Das "Black Box"-Problem und seine Lösung
Obwohl KI-Systeme präzise Vorhersagen treffen können, war bisher unklar, welche Informationen aus den Gehirnbildern ihre Algorithmen dafür nutzen. Dieses "Black Box"-Problem wurde durch die Entwicklung neuer Interpretationsalgorithmen angegangen, die es ermöglichen, die Altersschätzungen der Netzwerke zu analysieren. Diese Algorithmen zeigen, dass KI-Systeme unter anderem die weiße Substanz, die Breite der Furchen in der Großhirnrinde und die Größe der Ventrikel nutzen, um Vorhersagen zu treffen.
Ethische und rechtliche Aspekte
Datenschutz und Datensicherheit
Die Nutzung von Gehirnscans und KI-gestützter Analyse wirft wichtige Fragen des Datenschutzes und der Datensicherheit auf. Die Datensätze der Hirnscans enthalten sensible Informationen über die Gesundheit und möglicherweise auch über die Persönlichkeit von Personen. Es ist daher entscheidend, dass diese Daten sicher gespeichert und verarbeitet werden und dass die Privatsphäre der Betroffenen geschützt wird.

■ BEREITGESTELLTE DATEN:
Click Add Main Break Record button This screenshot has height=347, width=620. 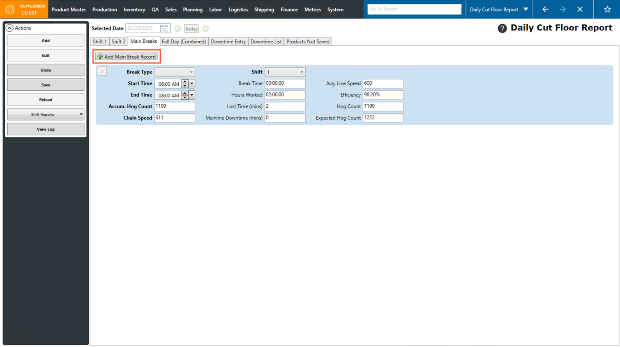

■ ARBEITSAUFTRAG 1:
Entscheiden Sie für jede Aussage, ob sie mit dem Auszug übereinstimmt, und belegen Sie Ihr Ja oder Nein mit den entscheidenden Worten des Auszugs im genauen Wortlaut.
(a) Die Interpretationsalgorithmen zeigen, dass KI-Systeme unter anderem die Größe der Ventrikel für ihre Vorhersagen nutzen.
(b) Es war schon immer bekannt, welche Informationen aus den Gehirnbildern die Algorithmen nutzen.
(c) Die Datensätze der Hirnscans enthalten sensible Informationen über die Gesundheit von Personen.
■ ARBEITSAUFTRAG 2:
Geben Sie den Auszug zwischen „Ethische und rechtliche“ und „Betroffenen geschützt wird.“ einschließlich dieser Wörter wortgetreu wieder.

■ ERGEBNIS 1:
(a) Ja: „die Größe der Ventrikel nutzen, um Vorhersagen zu treffen“
(b) Nein: „war bisher unklar, welche Informationen aus den Gehirnbildern ihre Algorithmen dafür nutzen“
(c) Ja: „Die Datensätze der Hirnscans enthalten sensible Informationen über die Gesundheit“

■ ERGEBNIS 2:
Ethische und rechtliche Aspekte
Datenschutz und Datensicherheit
Die Nutzung von Gehirnscans und KI-gestützter Analyse wirft wichtige Fragen des Datenschutzes und der Datensicherheit auf. Die Datensätze der Hirnscans enthalten sensible Informationen über die Gesundheit und möglicherweise auch über die Persönlichkeit von Personen. Es ist daher entscheidend, dass diese Daten sicher gespeichert und verarbeitet werden und dass die Privatsphäre der Betroffenen geschützt wird.